Patients were recruited with the consent of their primary care doctors, who were involved from the outset. No patients were recruited where the primary care doctors did not buy in to the program. All patients' contacts were reported to the primary care doctor by fax. Medication changes were made by the primary care doctors rather than the nurses. A key component of this intervention was the integration of the Health Lines interventions with regular primary care services. All advice provided to patients was also communicated to the patient's primary care physician to ensure continuity of care. None of the study patients saw private physicians outside of the provincial health plan.
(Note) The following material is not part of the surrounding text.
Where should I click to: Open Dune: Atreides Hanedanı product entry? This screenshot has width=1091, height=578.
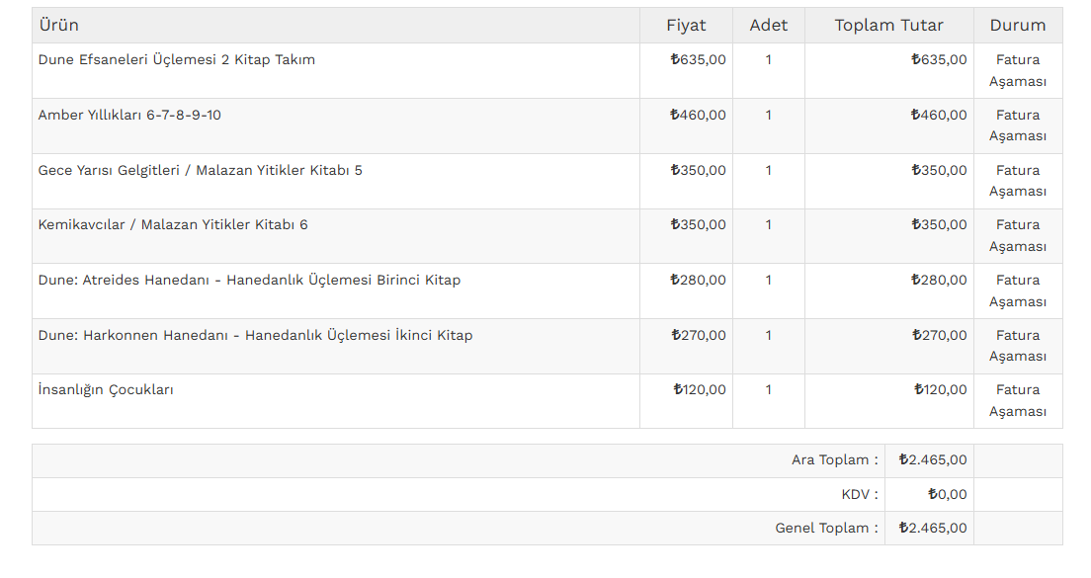click(249, 281)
The economic costs of the telehealth program interventions depend upon the perspective adopted. Because we conducted this analysis from the perspective of the healthcare system, only direct costs are included. The intervention costs include all expenses from the healthcare sector associated with the program. Specific cost items included equipment and technology cost, personnel wages, technician assistance, travel expenses, administrative supports and supplies. We also measured healthcare utilization costs. A discount rate of 0% for intervention costs and health outcomes was applied in the analysis because the time horizon of the study was 12 months. Costs in this study were measured based on 2005 Canadian dollars. Costs were not adjusted for the present value because of the study's short time frame.

This study was approved by the Health Research Ethics Board at the University of Manitoba (Ethics reference number: H2010:164). Because the data contain personal health information, Health Information Privacy Committee (HIPC) approval was sought and granted from Manitoba Health (File number: 2010/2011-09).

Measuring Healthcare Utilization Costs

Healthcare utilization included family physician visits, physician specialist visits, cardiac physician visits, internist specialist visits and hospital in-patient days. We excluded emergency department (ER) visits in the study, because ER data in Central Manitoba were incomplete. Costs were associated with each category of care. Healthcare utilization cost data were obtained from enrolment to the intervention completion date from the Health Research Data Repository at the Manitoba Centre for Health Policy, University of Manitoba. The Data Repository holds records for virtually all contacts with the provincial healthcare system, including physicians, hospitals, personal care homes, home care and pharmaceutical prescriptions of all registered individuals (MCHP 2009). Physician costs were read directly from the Data Repository.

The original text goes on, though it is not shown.